# Notebook 5.1 - Curation-Keywords: delete

This notebook implements the workflow defined in:

[Curating keywords](https://gitlab.gwdg.de/sshoc/marketplace-curation/-/issues/1#note_71056) GitLab issue to delete wrong keywords.

The notebook works as follows:

0. Imports external libraries and loads the MP dataset and the google sheet
1. Delete keywords marked as 'delete' in the gsheet


## 0 Requirements to run this notebook

This section gives all the relevant information to "interact" with the MP data.

### 0.1 libraries
*There are a number of external libraries needed to run the notebook* 

*Furthermore, a dedicated SSH Open Marketplace library - sshmarketplacelib - with customised functions has been created and can be imported using the python import commands.* 

*Below the libraries import needed to run this notebook*

In [1]:
import numpy as np
import pandas as pd
import requests
#import the MarketPlace Library 
from sshmarketplacelib import MPData as mpd
from sshmarketplacelib import  eval as eva, helper as hel

### 0.2 Get the data



Get the MarketPlace dataset

In [2]:
mpdata = mpd()
df_tool_flat =mpdata.getMPItems ("toolsandservices", True)
df_publication_flat =mpdata.getMPItems ("publications", True)
df_trainingmaterials_flat =mpdata.getMPItems ("trainingmaterials", True)
df_workflows_flat =mpdata.getMPItems ("workflows", True)
df_datasets_flat =mpdata.getMPItems ("datasets", True)

getting data from local repository...
getting data from local repository...
getting data from local repository...
getting data from local repository...
getting data from local repository...

What the task requires: Please name the dedicated library with customized functions that the keyword-deletion notebook says was created for the SSH Open Marketplace.

Dataset rows:
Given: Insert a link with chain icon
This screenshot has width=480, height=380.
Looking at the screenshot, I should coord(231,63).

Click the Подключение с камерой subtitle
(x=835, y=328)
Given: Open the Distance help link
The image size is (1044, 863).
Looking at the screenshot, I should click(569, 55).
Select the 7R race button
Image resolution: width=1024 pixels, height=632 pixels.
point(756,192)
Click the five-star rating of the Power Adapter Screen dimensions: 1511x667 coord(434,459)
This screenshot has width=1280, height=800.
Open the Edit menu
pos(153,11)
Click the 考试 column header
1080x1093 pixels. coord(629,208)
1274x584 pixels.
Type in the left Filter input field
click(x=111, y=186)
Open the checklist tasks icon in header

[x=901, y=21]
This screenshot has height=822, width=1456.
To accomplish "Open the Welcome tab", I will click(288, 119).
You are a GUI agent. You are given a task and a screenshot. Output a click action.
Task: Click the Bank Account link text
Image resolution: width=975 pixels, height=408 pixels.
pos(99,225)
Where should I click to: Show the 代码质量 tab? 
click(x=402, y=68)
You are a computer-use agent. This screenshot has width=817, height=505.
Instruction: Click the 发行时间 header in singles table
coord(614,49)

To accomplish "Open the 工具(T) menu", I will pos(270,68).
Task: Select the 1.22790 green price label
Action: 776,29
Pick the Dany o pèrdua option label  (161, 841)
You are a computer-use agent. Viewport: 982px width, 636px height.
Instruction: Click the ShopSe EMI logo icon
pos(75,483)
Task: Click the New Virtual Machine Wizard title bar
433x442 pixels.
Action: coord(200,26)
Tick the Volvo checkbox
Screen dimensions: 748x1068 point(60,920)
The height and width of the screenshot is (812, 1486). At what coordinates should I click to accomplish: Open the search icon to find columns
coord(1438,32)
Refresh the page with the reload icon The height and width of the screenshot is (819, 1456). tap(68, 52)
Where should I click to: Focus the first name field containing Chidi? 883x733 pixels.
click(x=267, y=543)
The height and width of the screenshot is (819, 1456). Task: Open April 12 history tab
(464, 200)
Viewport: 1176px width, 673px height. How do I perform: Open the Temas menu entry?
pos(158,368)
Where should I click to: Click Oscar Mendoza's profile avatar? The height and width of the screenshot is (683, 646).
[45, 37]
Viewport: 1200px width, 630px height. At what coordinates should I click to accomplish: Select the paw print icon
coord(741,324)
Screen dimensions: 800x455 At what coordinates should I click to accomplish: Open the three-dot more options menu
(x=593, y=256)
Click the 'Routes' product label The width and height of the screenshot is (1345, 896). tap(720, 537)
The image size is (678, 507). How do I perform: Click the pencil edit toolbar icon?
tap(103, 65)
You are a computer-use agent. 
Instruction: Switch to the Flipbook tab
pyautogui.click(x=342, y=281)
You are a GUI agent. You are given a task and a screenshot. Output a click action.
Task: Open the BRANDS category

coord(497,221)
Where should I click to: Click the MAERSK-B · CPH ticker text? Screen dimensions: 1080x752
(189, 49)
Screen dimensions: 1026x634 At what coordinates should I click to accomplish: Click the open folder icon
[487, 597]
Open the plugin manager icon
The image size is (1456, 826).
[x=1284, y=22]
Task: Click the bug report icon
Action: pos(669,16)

Finished task: sshmarketplacelib